The fifth of September also coincides with the birth day of Dr S.Radha Krishnan, an accomplished educationist and an erstwhile President of the country. On teachers day many years back, student would take up the roles of their favourite teachers and they would then run the whole school for a day. The experience of teaching other students was an experience worth remembering! I remember, many years back how after the day ended, students who had played teacher would have a get together with their teachers and they would then share how they feel about being a teacher. It was an emotional moment when they shared their feelings. One girl expressed her amazement about how we teachers were able to handle difficult students day after day. There were a few others who expressed wonder and amazement about the ability of teachers to work with such patience and that too with a smile on their faces.
Teachers day is a day when all of us remember our favourite teachers - they were people who made a difference in our lives. The extra care that they took of us, the pains they took to ensure that we scored better grades. Quite a few of my teachers in school were Ethiopian as I went to school in Ethiopia. I remember how energetic and dynamic they were, the enthusiasm of the Amharic teacher, the patience of the librarian who was patient enough to entertain me with my long list of books, Ato Bogale, who taught me English in grade eleven, he had one the most amazing pronunciations and a splendid baritone too! College too was wonderful with all those teachers who made you want to be with. The teacher who taught us child psychology, the teacher who dabbled in abstruse philosophy and yet end it all up with a commonplace remark, they were all exceptions!

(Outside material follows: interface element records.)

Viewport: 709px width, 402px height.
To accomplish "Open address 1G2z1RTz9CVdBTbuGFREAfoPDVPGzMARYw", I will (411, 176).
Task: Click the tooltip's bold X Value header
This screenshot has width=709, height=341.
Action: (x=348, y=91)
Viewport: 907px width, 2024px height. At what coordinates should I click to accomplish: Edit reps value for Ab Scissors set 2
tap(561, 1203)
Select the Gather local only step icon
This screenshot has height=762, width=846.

I would like to say 'Thank you' to all my teachers for making me what I am, a teacher, and very happy to be one, too!
It is true that commercialisation has taken place in the field of education, and some students believe that teachers are paid to teach them so why should there be so much ado about be ing grateful to their teachers. Unfortunately no amount of money will ever buy the love and dedication of a teacher. Teachers are never bought, rather they are won through love and respect. In a world of virtual reality and virtual classrooms, nothing can ever beat the human touch that a teacher brings to the classroom. Processes and procedures might give structure to the lesson , but then it is only the teachers passion that can give life to the lesson!